◆ Text block

——

The fun and the danger of mounting NOISES OFF, as the Narberth Community Theatre is now doing, can perhaps best be summed up by former New York Times drama critic Frank Rich. Rich referred to Michael Frayn’s farce as the funniest play written in his lifetime, and later referred to the unsuccessful film version as one of the worst movies ever made. Those superlatives put a lot of pressure on a company, and it’s a pleasure to report that if the amiable and hard-working cast of NCT doesn’t quite pull off the funniest evening in my lifetime, they wring more than enough laughs to guarantee a good time.
While playwright Frayn sets up a fair amount of backstage drama and love triangles to light the farcical fires under his characters, what his play is really about is how hard it is to make a farce work—how much fun it is to be in and watch a successful farce, and how horrifying it is to be caught in one (and helplessly watching it) when it dies. The three-act play introduces us to a not-quite-first-rate touring company stumbling through an eleventh-hour rehearsal of a dreadful but sure-fire farce called Nothing On. (If you’re up on your English sex farces, you’ll appreciate the aptness of the title.) The remaining two acts give us performances of the same act we see in rehearsal, one from a backstage perspective, and one from out front again, as the production and its performers inevitably and often hilariously fall apart. The brilliance of Frayn’s set-up and execution lies in our seeing how NOISES OFF works perfectly by virtue of the farce-within-the-farce, Nothing On, going catastrophically wrong.

——

◆ Recorded information
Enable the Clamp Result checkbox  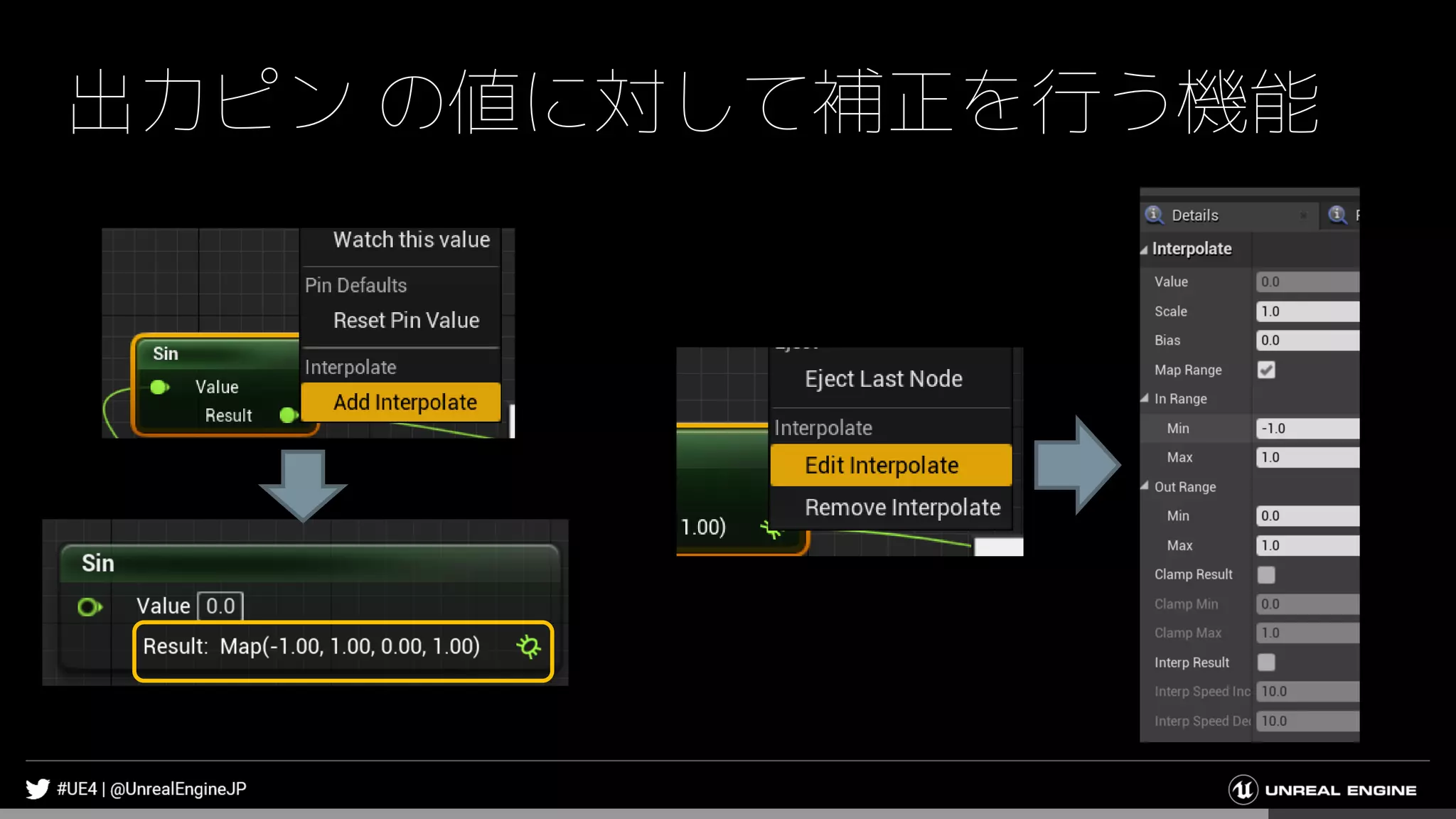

——

◆ Exercise requirements
a - Write out the Noises Off review from "The fun and" up to and including "a good time.".
b - In the Noises Off review, what did Frank Rich call the film version of the play?

◆ Task-by-task results
a -
The fun and the danger of mounting NOISES OFF, as the Narberth Community Theatre is now doing, can perhaps best be summed up by former New York Times drama critic Frank Rich. Rich referred to Michael Frayn’s farce as the funniest play written in his lifetime, and later referred to the unsuccessful film version as one of the worst movies ever made. Those superlatives put a lot of pressure on a company, and it’s a pleasure to report that if the amiable and hard-working cast of NCT doesn’t quite pull off the funniest evening in my lifetime, they wring more than enough laughs to guarantee a good time.

b - One of the worst movies ever made.